TASK INSTRUCTIONS
Of all the lines below, return only those starting with the line holding "ingelogd zijn op (41, 955)" and going on through the line holding "februari 2026 (25, 1256)", exactly as written.

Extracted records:

======

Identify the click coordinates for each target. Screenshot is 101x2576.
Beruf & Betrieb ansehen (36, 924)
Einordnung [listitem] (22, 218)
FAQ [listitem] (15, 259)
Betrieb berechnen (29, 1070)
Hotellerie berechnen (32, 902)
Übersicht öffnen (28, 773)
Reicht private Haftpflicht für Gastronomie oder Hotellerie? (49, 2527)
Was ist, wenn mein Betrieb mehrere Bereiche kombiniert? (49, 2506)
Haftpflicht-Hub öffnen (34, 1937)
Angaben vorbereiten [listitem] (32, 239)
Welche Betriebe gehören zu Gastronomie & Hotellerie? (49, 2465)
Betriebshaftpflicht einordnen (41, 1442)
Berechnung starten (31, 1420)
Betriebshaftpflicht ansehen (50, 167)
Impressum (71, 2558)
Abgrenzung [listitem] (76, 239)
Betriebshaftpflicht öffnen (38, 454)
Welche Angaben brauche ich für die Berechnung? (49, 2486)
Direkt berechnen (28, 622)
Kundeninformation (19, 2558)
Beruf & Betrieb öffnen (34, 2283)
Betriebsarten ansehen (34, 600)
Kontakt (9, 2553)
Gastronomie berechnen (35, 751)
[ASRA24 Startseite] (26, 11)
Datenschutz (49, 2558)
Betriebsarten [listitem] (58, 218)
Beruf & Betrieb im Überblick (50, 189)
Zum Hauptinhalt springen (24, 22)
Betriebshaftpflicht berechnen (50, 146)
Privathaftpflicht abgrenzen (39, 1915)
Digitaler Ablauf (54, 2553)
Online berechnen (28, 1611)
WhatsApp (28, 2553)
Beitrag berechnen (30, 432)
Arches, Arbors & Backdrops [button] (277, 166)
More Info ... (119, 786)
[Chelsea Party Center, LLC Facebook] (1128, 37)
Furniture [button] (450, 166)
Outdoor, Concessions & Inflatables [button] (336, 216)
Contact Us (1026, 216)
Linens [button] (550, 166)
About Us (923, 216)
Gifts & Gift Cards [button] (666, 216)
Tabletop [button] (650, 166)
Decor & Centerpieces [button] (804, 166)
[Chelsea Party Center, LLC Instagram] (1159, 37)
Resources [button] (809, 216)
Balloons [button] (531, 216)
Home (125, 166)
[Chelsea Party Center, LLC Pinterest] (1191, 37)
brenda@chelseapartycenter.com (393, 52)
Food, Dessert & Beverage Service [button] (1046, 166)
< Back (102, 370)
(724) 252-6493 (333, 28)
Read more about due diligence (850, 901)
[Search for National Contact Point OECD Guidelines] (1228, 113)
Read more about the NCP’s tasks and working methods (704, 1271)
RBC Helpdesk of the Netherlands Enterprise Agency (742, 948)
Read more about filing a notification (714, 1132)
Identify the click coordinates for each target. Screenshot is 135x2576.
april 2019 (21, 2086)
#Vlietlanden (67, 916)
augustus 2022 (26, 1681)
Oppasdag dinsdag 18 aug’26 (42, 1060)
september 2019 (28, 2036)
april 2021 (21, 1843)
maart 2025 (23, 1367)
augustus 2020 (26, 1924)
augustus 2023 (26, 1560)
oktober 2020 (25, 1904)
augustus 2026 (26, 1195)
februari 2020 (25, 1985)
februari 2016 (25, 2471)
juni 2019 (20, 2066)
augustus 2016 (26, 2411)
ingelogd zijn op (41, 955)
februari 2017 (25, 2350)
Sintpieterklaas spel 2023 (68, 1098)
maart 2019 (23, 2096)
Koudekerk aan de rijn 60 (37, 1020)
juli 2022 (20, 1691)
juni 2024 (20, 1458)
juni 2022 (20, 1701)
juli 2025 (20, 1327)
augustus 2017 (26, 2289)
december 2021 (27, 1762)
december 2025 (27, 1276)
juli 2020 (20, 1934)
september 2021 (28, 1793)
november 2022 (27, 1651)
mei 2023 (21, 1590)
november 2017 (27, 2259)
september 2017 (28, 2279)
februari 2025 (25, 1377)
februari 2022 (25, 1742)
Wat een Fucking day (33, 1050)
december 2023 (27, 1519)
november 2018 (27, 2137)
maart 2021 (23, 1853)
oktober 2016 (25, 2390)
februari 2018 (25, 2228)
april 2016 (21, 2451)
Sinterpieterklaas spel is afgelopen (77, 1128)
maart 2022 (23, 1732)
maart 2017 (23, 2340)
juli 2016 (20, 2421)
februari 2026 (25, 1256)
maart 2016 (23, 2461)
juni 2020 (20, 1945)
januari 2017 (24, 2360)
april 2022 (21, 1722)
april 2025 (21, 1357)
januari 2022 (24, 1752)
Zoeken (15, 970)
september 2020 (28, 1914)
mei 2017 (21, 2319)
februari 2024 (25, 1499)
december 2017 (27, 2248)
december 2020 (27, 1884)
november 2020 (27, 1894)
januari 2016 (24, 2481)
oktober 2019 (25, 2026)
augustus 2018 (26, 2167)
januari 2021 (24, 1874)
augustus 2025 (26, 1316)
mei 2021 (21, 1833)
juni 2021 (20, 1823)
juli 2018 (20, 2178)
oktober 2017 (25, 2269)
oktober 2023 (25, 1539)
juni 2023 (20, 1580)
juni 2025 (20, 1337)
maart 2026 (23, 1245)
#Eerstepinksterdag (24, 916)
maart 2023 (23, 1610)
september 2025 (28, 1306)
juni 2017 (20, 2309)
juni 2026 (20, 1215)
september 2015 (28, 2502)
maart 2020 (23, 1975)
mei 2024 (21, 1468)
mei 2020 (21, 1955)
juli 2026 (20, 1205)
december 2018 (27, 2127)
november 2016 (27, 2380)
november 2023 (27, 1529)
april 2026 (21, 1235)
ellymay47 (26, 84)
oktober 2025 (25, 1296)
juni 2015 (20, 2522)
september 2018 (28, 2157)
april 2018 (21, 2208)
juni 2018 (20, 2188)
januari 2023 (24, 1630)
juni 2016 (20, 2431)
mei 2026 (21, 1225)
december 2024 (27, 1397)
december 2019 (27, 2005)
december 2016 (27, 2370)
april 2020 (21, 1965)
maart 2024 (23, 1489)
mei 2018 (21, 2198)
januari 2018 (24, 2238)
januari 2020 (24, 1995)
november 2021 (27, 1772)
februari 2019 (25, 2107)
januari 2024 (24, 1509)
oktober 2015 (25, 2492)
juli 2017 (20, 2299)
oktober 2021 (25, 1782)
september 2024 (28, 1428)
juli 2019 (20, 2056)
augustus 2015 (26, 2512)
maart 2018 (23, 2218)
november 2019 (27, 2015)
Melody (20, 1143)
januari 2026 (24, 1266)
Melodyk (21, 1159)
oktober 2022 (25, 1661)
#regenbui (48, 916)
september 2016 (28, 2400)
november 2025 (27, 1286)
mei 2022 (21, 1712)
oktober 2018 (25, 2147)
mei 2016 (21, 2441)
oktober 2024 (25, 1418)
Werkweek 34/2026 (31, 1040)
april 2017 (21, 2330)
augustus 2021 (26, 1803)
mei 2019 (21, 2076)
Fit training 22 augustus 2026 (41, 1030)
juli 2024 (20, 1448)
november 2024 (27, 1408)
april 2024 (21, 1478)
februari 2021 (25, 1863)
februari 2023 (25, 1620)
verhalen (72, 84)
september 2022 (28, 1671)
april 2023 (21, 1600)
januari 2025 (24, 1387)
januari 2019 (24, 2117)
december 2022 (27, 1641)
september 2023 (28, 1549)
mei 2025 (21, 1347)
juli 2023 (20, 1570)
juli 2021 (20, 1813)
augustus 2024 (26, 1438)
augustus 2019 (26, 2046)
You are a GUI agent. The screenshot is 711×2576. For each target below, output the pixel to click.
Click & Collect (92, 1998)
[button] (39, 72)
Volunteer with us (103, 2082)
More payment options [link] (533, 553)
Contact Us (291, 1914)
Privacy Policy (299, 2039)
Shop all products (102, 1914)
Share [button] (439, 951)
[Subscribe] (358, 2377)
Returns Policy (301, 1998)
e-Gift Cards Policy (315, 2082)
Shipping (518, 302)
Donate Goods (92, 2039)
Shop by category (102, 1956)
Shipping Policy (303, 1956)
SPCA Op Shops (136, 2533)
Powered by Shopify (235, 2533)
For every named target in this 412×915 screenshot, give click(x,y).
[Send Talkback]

======

SOLUTION
ingelogd zijn op (41, 955)
februari 2017 (25, 2350)
Sintpieterklaas spel 2023 (68, 1098)
maart 2019 (23, 2096)
Koudekerk aan de rijn 60 (37, 1020)
juli 2022 (20, 1691)
juni 2024 (20, 1458)
juni 2022 (20, 1701)
juli 2025 (20, 1327)
augustus 2017 (26, 2289)
december 2021 (27, 1762)
december 2025 (27, 1276)
juli 2020 (20, 1934)
september 2021 (28, 1793)
november 2022 (27, 1651)
mei 2023 (21, 1590)
november 2017 (27, 2259)
september 2017 (28, 2279)
februari 2025 (25, 1377)
februari 2022 (25, 1742)
Wat een Fucking day (33, 1050)
december 2023 (27, 1519)
november 2018 (27, 2137)
maart 2021 (23, 1853)
oktober 2016 (25, 2390)
februari 2018 (25, 2228)
april 2016 (21, 2451)
Sinterpieterklaas spel is afgelopen (77, 1128)
maart 2022 (23, 1732)
maart 2017 (23, 2340)
juli 2016 (20, 2421)
februari 2026 (25, 1256)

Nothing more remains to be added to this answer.